Requirements
Copy out the following records line for line, without changing anything.

Entries for locating words and elements
━━━

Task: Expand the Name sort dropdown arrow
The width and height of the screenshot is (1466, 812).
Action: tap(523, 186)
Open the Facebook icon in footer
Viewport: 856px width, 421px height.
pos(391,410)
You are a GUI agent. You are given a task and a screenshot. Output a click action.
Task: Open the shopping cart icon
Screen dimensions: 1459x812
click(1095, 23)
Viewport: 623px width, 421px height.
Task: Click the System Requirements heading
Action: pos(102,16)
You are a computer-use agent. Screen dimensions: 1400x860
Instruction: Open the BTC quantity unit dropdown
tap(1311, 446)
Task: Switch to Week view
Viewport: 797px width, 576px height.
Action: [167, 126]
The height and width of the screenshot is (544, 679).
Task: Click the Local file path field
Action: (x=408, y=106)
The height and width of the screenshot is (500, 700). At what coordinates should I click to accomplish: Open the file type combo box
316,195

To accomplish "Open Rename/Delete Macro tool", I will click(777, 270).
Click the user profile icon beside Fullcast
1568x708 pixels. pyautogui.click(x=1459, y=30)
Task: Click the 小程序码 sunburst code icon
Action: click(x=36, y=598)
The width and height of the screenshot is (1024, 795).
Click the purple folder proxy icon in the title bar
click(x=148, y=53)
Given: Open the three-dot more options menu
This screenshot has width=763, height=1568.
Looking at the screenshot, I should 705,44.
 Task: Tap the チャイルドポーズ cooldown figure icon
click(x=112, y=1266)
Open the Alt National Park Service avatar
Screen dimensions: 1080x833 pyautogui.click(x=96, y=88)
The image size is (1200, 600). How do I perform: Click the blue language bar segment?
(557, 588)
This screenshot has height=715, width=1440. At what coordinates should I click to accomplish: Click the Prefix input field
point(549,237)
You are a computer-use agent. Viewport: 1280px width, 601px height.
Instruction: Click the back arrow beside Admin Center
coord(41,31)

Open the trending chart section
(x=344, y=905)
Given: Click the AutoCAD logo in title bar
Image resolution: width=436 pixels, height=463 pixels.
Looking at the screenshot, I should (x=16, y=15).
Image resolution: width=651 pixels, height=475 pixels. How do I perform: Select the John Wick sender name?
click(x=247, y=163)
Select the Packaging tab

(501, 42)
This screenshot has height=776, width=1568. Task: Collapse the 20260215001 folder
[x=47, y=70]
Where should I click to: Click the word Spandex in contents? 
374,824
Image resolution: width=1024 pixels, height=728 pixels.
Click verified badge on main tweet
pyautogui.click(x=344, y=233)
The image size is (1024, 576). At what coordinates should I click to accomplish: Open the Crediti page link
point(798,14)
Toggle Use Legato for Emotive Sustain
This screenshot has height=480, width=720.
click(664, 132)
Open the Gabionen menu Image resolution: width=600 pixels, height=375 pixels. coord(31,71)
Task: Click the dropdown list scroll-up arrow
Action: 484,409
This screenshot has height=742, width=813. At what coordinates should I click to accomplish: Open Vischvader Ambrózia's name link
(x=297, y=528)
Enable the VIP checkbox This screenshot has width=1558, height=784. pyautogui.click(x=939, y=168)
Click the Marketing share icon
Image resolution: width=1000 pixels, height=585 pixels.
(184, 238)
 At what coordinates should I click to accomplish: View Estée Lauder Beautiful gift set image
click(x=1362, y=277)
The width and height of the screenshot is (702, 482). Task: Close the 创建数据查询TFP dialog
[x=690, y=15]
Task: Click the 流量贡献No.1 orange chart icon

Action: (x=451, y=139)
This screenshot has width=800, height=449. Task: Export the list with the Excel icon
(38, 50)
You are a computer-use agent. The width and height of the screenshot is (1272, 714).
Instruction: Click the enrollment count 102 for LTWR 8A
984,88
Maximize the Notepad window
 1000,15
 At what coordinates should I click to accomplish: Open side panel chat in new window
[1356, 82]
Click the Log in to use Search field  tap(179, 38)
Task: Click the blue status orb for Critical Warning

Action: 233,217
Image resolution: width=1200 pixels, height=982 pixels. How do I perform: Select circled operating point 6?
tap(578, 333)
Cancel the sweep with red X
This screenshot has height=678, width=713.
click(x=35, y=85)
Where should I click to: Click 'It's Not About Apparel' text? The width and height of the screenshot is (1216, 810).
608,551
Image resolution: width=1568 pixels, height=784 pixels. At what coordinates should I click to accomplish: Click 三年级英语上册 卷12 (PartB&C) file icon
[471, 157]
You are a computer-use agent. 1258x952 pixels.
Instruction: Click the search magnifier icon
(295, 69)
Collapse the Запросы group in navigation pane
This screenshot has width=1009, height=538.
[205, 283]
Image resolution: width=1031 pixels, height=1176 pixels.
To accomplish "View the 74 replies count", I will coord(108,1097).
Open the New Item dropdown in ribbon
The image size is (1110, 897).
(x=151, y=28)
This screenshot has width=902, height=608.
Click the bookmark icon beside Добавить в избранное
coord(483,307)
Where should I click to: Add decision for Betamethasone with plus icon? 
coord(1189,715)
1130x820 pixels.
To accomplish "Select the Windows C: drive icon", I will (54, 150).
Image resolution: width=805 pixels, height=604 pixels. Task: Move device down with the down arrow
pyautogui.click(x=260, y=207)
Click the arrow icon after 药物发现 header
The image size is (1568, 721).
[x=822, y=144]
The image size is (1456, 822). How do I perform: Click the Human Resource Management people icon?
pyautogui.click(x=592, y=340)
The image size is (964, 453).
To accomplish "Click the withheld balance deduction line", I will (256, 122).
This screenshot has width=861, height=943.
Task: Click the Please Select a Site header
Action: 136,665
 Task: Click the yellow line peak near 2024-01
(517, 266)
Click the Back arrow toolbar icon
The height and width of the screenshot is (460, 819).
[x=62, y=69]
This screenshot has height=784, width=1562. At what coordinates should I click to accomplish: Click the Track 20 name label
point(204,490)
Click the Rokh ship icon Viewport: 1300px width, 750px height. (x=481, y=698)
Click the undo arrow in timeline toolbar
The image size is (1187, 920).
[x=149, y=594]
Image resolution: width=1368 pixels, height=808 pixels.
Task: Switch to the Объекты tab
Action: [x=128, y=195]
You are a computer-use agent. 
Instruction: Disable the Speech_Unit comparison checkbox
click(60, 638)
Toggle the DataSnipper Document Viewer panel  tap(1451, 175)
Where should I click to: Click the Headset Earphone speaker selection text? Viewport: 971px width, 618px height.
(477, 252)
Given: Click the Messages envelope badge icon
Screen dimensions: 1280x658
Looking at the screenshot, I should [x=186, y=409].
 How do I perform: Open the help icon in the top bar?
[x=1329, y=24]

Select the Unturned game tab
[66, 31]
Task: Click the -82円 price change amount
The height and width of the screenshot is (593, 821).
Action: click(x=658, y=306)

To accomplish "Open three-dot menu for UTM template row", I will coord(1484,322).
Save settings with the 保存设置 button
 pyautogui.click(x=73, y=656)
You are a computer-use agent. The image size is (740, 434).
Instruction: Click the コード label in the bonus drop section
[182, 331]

━━━

Answer to the task
Task: Expand the Name sort dropdown arrow
The width and height of the screenshot is (1466, 812).
Action: tap(523, 186)
Open the Facebook icon in footer
Viewport: 856px width, 421px height.
pos(391,410)
You are a GUI agent. You are given a task and a screenshot. Output a click action.
Task: Open the shopping cart icon
Screen dimensions: 1459x812
click(1095, 23)
Viewport: 623px width, 421px height.
Task: Click the System Requirements heading
Action: pos(102,16)
You are a computer-use agent. Screen dimensions: 1400x860
Instruction: Open the BTC quantity unit dropdown
tap(1311, 446)
Task: Switch to Week view
Viewport: 797px width, 576px height.
Action: [167, 126]
The height and width of the screenshot is (544, 679).
Task: Click the Local file path field
Action: (x=408, y=106)
The height and width of the screenshot is (500, 700). At what coordinates should I click to accomplish: Open the file type combo box
316,195

To accomplish "Open Rename/Delete Macro tool", I will click(777, 270).
Click the user profile icon beside Fullcast
1568x708 pixels. pyautogui.click(x=1459, y=30)
Task: Click the 小程序码 sunburst code icon
Action: click(x=36, y=598)
The width and height of the screenshot is (1024, 795).
Click the purple folder proxy icon in the title bar
click(x=148, y=53)
Given: Open the three-dot more options menu
This screenshot has width=763, height=1568.
Looking at the screenshot, I should 705,44.
 Task: Tap the チャイルドポーズ cooldown figure icon
click(x=112, y=1266)
Open the Alt National Park Service avatar
Screen dimensions: 1080x833 pyautogui.click(x=96, y=88)
The image size is (1200, 600). How do I perform: Click the blue language bar segment?
(557, 588)
This screenshot has height=715, width=1440. At what coordinates should I click to accomplish: Click the Prefix input field
point(549,237)
You are a computer-use agent. Viewport: 1280px width, 601px height.
Instruction: Click the back arrow beside Admin Center
coord(41,31)

Open the trending chart section
(x=344, y=905)
Given: Click the AutoCAD logo in title bar
Image resolution: width=436 pixels, height=463 pixels.
Looking at the screenshot, I should (x=16, y=15).
Image resolution: width=651 pixels, height=475 pixels. How do I perform: Select the John Wick sender name?
click(x=247, y=163)
Select the Packaging tab

(501, 42)
This screenshot has height=776, width=1568. Task: Collapse the 20260215001 folder
[x=47, y=70]
Where should I click to: Click the word Spandex in contents? 
374,824
Image resolution: width=1024 pixels, height=728 pixels.
Click verified badge on main tweet
pyautogui.click(x=344, y=233)
The image size is (1024, 576). At what coordinates should I click to accomplish: Open the Crediti page link
point(798,14)
Toggle Use Legato for Emotive Sustain
This screenshot has height=480, width=720.
click(664, 132)
Open the Gabionen menu Image resolution: width=600 pixels, height=375 pixels. coord(31,71)
Task: Click the dropdown list scroll-up arrow
Action: 484,409
This screenshot has height=742, width=813. At what coordinates should I click to accomplish: Open Vischvader Ambrózia's name link
(x=297, y=528)
Enable the VIP checkbox This screenshot has width=1558, height=784. pyautogui.click(x=939, y=168)
Click the Marketing share icon
Image resolution: width=1000 pixels, height=585 pixels.
(184, 238)
 At what coordinates should I click to accomplish: View Estée Lauder Beautiful gift set image
click(x=1362, y=277)
The width and height of the screenshot is (702, 482). Task: Close the 创建数据查询TFP dialog
[x=690, y=15]
Task: Click the 流量贡献No.1 orange chart icon

Action: (x=451, y=139)
This screenshot has width=800, height=449. Task: Export the list with the Excel icon
(38, 50)
You are a computer-use agent. The width and height of the screenshot is (1272, 714).
Instruction: Click the enrollment count 102 for LTWR 8A
984,88
Maximize the Notepad window
 1000,15
 At what coordinates should I click to accomplish: Open side panel chat in new window
[1356, 82]
Click the Log in to use Search field  tap(179, 38)
Task: Click the blue status orb for Critical Warning

Action: 233,217
Image resolution: width=1200 pixels, height=982 pixels. How do I perform: Select circled operating point 6?
tap(578, 333)
Cancel the sweep with red X
This screenshot has height=678, width=713.
click(x=35, y=85)
Where should I click to: Click 'It's Not About Apparel' text? The width and height of the screenshot is (1216, 810).
608,551
Image resolution: width=1568 pixels, height=784 pixels. At what coordinates should I click to accomplish: Click 三年级英语上册 卷12 (PartB&C) file icon
[471, 157]
You are a computer-use agent. 1258x952 pixels.
Instruction: Click the search magnifier icon
(295, 69)
Collapse the Запросы group in navigation pane
This screenshot has width=1009, height=538.
[205, 283]
Image resolution: width=1031 pixels, height=1176 pixels.
To accomplish "View the 74 replies count", I will coord(108,1097).
Open the New Item dropdown in ribbon
The image size is (1110, 897).
(x=151, y=28)
This screenshot has width=902, height=608.
Click the bookmark icon beside Добавить в избранное
coord(483,307)
Where should I click to: Add decision for Betamethasone with plus icon? 
coord(1189,715)
1130x820 pixels.
To accomplish "Select the Windows C: drive icon", I will (54, 150).
Image resolution: width=805 pixels, height=604 pixels. Task: Move device down with the down arrow
pyautogui.click(x=260, y=207)
Click the arrow icon after 药物发现 header
The image size is (1568, 721).
[x=822, y=144]
The image size is (1456, 822). How do I perform: Click the Human Resource Management people icon?
pyautogui.click(x=592, y=340)
The image size is (964, 453).
To accomplish "Click the withheld balance deduction line", I will (256, 122).
This screenshot has width=861, height=943.
Task: Click the Please Select a Site header
Action: 136,665
 Task: Click the yellow line peak near 2024-01
(517, 266)
Click the Back arrow toolbar icon
The height and width of the screenshot is (460, 819).
[x=62, y=69]
This screenshot has height=784, width=1562. At what coordinates should I click to accomplish: Click the Track 20 name label
point(204,490)
Click the Rokh ship icon Viewport: 1300px width, 750px height. (x=481, y=698)
Click the undo arrow in timeline toolbar
The image size is (1187, 920).
[x=149, y=594]
Image resolution: width=1368 pixels, height=808 pixels.
Task: Switch to the Объекты tab
Action: [x=128, y=195]
You are a computer-use agent. 
Instruction: Disable the Speech_Unit comparison checkbox
click(60, 638)
Toggle the DataSnipper Document Viewer panel  tap(1451, 175)
Where should I click to: Click the Headset Earphone speaker selection text? Viewport: 971px width, 618px height.
(477, 252)
Given: Click the Messages envelope badge icon
Screen dimensions: 1280x658
Looking at the screenshot, I should [x=186, y=409].
 How do I perform: Open the help icon in the top bar?
[x=1329, y=24]

Select the Unturned game tab
[66, 31]
Task: Click the -82円 price change amount
The height and width of the screenshot is (593, 821).
Action: click(x=658, y=306)

To accomplish "Open three-dot menu for UTM template row", I will coord(1484,322).
Save settings with the 保存设置 button
 pyautogui.click(x=73, y=656)
You are a computer-use agent. The image size is (740, 434).
Instruction: Click the コード label in the bonus drop section
[182, 331]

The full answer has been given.